About the method or methods by which All Saints' vestry are chosen: I have no strong feelings about the process. It may not be perfect, but so far it seems to work well enough -- the main risk seems to be that if not enough eligible members choose to stand for the Vestry in a given year, you may end up with some duds. [I should clarify that by "duds" I don't mean people who might not vote the way I would, I mean people who don't show up for meetings.]

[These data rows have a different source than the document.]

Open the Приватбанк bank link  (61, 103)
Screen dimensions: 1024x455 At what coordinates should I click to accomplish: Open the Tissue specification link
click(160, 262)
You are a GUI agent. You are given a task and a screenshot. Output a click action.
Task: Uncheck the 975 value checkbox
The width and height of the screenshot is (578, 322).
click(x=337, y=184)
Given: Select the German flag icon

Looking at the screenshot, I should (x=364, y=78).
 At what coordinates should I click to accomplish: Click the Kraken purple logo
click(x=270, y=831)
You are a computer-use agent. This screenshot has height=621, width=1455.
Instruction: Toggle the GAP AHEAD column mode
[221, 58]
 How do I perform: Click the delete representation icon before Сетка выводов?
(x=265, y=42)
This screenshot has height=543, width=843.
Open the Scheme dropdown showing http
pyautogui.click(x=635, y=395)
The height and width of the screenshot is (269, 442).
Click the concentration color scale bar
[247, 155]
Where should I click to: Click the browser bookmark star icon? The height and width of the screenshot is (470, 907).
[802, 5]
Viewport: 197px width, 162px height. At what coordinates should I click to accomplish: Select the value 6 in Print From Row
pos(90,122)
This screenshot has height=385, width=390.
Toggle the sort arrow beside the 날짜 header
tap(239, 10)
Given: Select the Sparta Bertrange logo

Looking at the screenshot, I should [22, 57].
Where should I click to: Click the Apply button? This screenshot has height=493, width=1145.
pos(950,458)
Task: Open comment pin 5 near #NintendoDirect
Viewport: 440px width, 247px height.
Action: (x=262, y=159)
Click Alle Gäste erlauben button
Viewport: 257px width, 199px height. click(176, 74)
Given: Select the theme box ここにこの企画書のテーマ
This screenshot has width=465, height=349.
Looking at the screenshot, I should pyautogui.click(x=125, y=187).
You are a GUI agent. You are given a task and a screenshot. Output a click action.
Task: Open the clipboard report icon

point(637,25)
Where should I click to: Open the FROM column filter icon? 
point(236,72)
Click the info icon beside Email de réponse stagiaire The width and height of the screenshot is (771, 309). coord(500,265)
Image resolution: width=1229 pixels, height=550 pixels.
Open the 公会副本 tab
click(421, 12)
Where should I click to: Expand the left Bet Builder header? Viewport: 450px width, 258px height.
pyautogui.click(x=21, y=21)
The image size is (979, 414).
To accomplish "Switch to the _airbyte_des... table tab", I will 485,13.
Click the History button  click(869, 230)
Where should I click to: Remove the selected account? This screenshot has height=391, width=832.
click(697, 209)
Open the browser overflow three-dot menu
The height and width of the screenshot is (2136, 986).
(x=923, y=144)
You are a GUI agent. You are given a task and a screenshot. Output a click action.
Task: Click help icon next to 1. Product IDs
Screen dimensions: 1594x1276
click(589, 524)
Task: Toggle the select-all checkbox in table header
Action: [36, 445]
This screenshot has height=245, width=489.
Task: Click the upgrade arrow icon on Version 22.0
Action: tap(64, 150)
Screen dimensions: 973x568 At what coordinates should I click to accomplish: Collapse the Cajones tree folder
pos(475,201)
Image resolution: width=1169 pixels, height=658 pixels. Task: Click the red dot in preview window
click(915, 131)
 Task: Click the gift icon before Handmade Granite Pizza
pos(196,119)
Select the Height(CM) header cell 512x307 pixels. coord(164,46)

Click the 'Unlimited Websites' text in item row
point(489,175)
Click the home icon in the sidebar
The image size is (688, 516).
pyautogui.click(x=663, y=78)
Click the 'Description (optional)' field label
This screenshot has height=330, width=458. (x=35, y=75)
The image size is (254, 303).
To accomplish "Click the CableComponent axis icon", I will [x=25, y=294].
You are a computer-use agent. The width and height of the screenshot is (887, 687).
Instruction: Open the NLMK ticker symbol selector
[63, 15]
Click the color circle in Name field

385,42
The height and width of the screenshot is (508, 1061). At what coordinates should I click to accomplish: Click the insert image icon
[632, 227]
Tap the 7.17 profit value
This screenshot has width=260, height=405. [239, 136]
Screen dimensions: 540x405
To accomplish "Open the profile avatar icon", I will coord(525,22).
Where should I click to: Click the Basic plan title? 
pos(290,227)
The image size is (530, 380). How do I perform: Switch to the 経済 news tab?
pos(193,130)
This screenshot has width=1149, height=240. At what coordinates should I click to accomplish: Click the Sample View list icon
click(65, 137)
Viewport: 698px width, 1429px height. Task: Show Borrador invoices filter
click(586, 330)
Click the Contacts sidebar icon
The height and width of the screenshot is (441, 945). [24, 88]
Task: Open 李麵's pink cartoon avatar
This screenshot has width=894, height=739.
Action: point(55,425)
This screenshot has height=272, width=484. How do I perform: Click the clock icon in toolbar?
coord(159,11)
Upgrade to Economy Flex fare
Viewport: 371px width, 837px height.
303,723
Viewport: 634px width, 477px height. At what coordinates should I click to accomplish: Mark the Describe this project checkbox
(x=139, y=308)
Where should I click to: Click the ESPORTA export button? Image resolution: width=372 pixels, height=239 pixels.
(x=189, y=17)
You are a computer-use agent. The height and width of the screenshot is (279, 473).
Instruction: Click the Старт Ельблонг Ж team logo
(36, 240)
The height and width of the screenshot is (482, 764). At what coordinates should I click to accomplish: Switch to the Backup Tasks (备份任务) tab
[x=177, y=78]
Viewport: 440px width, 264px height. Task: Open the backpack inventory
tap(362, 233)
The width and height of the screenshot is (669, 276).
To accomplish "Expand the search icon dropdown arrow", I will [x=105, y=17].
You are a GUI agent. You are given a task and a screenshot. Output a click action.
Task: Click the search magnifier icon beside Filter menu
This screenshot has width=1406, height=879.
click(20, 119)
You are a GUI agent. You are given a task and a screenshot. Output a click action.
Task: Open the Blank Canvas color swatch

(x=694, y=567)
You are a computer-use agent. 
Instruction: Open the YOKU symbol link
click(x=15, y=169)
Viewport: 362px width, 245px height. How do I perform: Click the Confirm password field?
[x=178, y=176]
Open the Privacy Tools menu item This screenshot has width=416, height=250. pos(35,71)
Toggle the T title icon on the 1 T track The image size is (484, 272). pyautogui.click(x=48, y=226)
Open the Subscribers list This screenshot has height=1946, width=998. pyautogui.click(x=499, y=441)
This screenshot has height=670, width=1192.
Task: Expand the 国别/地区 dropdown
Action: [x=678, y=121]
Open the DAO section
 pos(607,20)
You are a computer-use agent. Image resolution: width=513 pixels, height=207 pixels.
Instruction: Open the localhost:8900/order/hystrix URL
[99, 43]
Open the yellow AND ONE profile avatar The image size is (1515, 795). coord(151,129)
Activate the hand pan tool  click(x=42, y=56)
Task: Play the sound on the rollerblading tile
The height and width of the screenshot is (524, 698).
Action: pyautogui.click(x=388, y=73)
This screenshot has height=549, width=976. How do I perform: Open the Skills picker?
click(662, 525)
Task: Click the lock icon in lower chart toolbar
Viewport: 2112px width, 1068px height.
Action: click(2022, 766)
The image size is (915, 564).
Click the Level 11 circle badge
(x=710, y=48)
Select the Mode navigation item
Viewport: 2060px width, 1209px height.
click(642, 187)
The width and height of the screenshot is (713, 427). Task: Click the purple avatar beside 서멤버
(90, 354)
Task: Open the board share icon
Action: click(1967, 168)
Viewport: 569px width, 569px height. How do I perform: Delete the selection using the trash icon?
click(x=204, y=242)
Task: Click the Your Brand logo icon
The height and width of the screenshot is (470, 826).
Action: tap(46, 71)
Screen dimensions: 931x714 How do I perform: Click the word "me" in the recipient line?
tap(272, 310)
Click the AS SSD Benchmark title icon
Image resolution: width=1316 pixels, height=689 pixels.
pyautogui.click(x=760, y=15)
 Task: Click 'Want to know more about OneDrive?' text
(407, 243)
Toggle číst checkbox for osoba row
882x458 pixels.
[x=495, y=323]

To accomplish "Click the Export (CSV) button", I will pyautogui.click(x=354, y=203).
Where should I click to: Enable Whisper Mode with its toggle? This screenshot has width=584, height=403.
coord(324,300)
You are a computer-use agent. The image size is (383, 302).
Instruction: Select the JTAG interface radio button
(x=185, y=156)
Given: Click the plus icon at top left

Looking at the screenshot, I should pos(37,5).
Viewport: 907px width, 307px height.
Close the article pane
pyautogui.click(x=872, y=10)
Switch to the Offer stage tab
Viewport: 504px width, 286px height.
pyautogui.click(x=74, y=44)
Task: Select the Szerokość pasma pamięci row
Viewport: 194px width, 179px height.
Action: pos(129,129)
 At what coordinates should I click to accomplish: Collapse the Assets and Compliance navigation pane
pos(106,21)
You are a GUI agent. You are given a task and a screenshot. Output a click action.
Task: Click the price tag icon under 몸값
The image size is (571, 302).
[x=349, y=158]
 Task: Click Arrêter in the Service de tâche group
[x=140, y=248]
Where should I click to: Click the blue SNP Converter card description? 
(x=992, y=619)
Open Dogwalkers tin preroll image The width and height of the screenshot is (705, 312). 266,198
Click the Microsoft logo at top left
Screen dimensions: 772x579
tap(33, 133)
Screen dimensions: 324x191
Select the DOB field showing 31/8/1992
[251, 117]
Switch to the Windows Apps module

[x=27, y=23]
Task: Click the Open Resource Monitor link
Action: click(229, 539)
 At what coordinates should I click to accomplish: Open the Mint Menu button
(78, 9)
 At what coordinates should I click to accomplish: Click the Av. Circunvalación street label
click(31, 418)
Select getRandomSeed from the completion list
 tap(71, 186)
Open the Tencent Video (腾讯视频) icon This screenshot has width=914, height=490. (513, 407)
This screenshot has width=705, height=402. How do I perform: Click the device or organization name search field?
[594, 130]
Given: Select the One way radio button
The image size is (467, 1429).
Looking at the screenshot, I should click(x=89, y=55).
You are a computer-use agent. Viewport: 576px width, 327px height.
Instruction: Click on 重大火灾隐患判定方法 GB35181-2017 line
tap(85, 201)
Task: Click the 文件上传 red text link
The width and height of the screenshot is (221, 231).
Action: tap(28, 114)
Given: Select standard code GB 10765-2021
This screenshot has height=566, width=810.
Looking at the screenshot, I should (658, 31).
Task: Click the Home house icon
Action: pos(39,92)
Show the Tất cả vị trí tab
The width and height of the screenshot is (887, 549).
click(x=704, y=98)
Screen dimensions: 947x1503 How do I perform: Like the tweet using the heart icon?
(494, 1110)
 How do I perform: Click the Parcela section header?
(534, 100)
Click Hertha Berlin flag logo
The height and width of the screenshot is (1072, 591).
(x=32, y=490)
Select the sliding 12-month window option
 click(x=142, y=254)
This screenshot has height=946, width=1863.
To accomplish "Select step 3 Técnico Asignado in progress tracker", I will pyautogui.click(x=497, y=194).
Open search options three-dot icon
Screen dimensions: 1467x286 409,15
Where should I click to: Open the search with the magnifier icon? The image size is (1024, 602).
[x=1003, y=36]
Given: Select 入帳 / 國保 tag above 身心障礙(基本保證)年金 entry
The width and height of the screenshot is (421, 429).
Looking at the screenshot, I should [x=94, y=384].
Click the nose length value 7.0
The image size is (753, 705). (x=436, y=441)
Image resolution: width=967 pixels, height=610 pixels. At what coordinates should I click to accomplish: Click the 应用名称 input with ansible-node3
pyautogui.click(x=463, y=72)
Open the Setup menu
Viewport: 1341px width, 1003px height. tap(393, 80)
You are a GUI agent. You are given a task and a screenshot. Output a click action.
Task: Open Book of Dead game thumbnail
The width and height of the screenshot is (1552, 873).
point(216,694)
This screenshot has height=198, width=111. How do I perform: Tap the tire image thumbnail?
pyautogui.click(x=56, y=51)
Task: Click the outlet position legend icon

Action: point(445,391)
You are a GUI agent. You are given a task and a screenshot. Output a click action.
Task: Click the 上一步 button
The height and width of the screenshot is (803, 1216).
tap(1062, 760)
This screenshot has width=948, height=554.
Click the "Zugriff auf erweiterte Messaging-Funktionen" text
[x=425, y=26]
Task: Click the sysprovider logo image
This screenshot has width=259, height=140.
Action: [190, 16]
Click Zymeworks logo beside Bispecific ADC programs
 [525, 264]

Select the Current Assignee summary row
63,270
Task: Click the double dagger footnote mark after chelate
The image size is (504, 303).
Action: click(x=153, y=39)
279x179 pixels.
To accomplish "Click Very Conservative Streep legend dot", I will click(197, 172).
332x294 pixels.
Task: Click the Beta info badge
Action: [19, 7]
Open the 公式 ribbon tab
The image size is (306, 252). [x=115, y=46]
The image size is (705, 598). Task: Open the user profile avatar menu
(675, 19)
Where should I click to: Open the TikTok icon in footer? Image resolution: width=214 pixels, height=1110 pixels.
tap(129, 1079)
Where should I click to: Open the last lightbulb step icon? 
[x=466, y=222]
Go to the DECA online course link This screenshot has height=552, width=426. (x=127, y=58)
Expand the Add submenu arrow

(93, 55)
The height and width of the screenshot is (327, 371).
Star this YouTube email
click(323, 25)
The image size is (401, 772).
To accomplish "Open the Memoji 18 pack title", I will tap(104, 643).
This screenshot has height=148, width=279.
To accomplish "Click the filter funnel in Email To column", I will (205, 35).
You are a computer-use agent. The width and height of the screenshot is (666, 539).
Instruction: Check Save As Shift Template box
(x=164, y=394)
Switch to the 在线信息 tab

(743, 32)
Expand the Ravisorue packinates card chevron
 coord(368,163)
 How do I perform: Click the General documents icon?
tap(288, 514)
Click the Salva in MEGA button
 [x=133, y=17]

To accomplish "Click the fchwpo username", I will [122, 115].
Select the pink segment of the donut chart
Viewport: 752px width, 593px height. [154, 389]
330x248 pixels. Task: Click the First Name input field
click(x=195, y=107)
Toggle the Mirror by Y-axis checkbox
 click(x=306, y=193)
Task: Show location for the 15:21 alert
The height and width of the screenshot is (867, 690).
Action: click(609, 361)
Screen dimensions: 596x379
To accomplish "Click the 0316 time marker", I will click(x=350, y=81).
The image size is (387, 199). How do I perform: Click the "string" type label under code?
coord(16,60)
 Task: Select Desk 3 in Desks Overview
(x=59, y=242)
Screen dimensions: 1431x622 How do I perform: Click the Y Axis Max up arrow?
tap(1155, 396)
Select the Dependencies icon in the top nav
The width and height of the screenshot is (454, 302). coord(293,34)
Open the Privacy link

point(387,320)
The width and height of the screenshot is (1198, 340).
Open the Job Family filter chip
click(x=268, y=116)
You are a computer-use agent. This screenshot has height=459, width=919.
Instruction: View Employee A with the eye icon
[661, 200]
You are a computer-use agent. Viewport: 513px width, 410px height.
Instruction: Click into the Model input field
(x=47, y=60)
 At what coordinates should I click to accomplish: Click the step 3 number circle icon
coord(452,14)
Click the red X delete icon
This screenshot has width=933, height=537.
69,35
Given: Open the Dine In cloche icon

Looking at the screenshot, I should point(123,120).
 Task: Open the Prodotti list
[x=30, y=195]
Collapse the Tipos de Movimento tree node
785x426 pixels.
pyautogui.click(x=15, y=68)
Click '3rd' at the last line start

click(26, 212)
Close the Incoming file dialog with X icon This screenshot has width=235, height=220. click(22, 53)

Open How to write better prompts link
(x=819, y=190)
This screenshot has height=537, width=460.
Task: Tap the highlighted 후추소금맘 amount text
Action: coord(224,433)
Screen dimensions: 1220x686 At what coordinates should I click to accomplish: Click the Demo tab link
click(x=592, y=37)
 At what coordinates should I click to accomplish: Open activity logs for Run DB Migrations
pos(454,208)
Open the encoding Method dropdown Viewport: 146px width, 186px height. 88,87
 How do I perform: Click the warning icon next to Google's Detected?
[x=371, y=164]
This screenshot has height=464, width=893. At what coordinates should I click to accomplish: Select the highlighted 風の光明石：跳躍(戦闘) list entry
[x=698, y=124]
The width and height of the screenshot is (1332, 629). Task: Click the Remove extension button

One final comment, which may seem obvious: when I used to work on public participation issues at the Wilderness Society, and later at the EPA, I noticed that, very often, disgruntled people attack a decision-making process when they are really mad at the outcome. Maybe, if as I gather there are disagreements about the way the Vestry are chosen, this is an indirect way of attacking decisions the Vestry have made, or are likely to make if so-and-so gets on.

I guess if I ever felt that way, the most positive thing I could do with that feeling would be to stand for a spot on the Vestry myself, which begs the question -- if there are disgruntled members out there, why don't they seek election to the Vestry one year?